Martin Ereth wrote:
9) I missed a clear statement whether I should use UTF-8 or not. I did set 
LC_ALL and
LANG to de_DE.UTF-8 and my system works fine. There are no wrongly displayed 
characters.
The issue doesn't always look as wrongly displayed characters. See http://www.linuxfromscratch.org/blfs/view/svn/introduction/locale-issues.html and the ongoing rewrite attempt at http://wiki.linuxfromscratch.org/blfs/wiki/NewLocaleRelatedIssues (to be merged later with the existing page).

In short, GNU/Linux is not ready to UTF-8 (as in: there are unfixable applications), but, much worse, some other braindamaged GNOME applications now assume that they run on RedHat-ish UTF-8 based system. And UTF-8 is mainstream in distributions, despite the fact that it is not ready.

So: if you want to use "latetst and greatest, but more than a bit raw", or have to stay compatible with UTF-8 based distros (e.g., share files via NFS or SCP with them), use UTF-8. However, note that distros usually fix more bugs than BLFS.

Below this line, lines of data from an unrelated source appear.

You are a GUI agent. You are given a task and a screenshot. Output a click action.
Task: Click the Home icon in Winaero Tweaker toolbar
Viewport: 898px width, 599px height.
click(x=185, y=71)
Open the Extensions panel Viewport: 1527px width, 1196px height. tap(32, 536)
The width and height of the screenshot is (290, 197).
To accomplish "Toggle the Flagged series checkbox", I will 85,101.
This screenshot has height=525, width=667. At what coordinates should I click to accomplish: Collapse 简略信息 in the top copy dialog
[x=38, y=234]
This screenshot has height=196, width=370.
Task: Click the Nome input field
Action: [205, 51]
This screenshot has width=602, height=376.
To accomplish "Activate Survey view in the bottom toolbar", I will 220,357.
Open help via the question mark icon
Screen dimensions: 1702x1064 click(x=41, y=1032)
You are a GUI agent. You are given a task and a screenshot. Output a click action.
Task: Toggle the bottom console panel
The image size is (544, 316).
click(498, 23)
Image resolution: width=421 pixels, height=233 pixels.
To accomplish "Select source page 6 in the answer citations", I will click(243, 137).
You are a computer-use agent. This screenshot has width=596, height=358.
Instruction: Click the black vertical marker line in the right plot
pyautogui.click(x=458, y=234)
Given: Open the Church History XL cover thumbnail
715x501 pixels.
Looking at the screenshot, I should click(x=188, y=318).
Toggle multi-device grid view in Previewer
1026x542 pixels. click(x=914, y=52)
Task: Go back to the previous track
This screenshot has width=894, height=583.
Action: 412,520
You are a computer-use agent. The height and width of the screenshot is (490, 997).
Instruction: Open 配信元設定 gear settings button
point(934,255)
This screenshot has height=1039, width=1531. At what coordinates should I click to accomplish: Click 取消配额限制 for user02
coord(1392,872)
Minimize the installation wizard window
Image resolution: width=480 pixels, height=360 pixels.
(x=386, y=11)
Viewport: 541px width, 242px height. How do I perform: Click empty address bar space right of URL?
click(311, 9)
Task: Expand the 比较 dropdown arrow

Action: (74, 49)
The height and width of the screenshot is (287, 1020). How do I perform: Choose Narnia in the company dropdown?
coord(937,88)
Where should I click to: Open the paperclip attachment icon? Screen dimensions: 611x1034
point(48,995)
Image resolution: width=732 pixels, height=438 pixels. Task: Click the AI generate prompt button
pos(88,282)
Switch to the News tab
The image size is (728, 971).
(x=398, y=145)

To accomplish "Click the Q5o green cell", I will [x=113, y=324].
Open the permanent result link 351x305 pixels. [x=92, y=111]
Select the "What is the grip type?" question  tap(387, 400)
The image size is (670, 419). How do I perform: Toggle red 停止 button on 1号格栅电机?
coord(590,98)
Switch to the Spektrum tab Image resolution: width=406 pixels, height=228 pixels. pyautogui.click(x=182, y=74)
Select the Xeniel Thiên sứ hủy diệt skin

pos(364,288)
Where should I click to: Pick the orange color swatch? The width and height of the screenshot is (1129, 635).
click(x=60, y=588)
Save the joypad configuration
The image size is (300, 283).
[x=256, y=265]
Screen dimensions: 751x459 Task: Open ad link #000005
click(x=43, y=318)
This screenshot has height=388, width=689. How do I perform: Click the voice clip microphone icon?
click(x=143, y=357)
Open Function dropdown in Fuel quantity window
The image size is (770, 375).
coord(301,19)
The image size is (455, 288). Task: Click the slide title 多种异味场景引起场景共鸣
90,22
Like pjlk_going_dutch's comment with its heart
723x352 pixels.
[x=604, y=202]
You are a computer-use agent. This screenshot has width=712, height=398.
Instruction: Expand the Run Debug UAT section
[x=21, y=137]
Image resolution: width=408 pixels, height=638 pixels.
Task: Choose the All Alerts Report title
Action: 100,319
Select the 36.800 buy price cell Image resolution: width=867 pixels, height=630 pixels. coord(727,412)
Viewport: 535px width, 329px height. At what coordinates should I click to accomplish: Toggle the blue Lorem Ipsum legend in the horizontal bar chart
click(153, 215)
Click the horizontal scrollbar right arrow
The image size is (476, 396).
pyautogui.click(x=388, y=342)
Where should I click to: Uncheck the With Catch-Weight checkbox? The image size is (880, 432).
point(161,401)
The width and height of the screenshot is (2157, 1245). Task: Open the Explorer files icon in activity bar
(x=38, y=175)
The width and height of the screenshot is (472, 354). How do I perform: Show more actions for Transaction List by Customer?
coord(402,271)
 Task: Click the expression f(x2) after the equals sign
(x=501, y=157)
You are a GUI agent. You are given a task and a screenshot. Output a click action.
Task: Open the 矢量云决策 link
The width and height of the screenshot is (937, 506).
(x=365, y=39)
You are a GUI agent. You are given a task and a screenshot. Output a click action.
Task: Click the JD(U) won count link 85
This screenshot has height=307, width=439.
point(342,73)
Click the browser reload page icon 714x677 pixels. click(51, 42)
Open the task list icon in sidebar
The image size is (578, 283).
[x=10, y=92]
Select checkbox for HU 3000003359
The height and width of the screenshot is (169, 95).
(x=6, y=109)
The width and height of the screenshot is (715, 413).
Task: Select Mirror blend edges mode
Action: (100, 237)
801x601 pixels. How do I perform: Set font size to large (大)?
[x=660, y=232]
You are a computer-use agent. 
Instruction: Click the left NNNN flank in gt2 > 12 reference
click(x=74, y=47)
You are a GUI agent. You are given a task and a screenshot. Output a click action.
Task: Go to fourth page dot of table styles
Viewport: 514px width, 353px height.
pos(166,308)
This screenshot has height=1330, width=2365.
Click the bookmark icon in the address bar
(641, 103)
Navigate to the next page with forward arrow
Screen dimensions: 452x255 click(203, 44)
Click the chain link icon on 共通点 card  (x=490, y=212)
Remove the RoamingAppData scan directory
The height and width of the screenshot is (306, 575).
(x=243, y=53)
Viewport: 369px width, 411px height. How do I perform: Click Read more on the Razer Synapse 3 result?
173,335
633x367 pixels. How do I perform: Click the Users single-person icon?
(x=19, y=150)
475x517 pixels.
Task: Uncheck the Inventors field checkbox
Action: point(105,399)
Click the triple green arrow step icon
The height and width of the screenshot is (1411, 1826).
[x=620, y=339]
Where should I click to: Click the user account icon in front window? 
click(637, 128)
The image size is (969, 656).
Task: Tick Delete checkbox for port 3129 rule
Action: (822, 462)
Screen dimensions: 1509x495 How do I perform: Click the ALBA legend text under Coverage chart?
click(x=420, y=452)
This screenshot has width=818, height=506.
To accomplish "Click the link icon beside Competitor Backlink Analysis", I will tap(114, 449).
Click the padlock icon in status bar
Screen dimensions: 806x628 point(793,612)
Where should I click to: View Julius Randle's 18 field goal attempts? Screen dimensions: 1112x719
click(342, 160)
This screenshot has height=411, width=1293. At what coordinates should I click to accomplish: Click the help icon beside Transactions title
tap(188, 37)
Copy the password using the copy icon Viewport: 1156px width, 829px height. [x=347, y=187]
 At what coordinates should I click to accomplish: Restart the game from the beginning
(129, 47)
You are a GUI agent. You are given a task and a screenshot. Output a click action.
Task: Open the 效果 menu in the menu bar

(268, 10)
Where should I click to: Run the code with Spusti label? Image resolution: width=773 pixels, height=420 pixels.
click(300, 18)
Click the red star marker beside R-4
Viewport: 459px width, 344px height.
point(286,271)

If you want stable and 99.99% working (all known out-of-the-book exceptions are related to GNOME and only Nautilus CD Burner is broken in the book), but kinda "obsolete" system setup, use just [EMAIL PROTECTED]

Also, the following rule applies: if you depend on at least one broken application (most frequent showstopper: Midnight Commander), you are back at the drawing board.

Note that my viewpoint may be biased, because I am from Russia. Mostly-ASCII German text is probably understandable even if all non-ASCII characters are damaged (i.e., a "slightly wrong" result is obtained). However, this is not the case for Russian: any damage leads to completely wrong result there, and there is no "slightly wrong" case.
10) in chapter 6.18 (ncurses) is a note: "The instructions above don't create
non-wide-character Ncurses libraries since no package installed by compiling 
from
sources would link against them at runtime. If you must have such libraries
because of some binary-only application, build them with the following 
commands:"
Do I need the libs? or blfs? For what use are non-wide-character libs? Do they 
hurt my
system, if I install them?
They can't hurt. But in LFS, they can be used only by third-party binary-only (e.g., distributed only in RPMs) applications, and you are not likely to install them.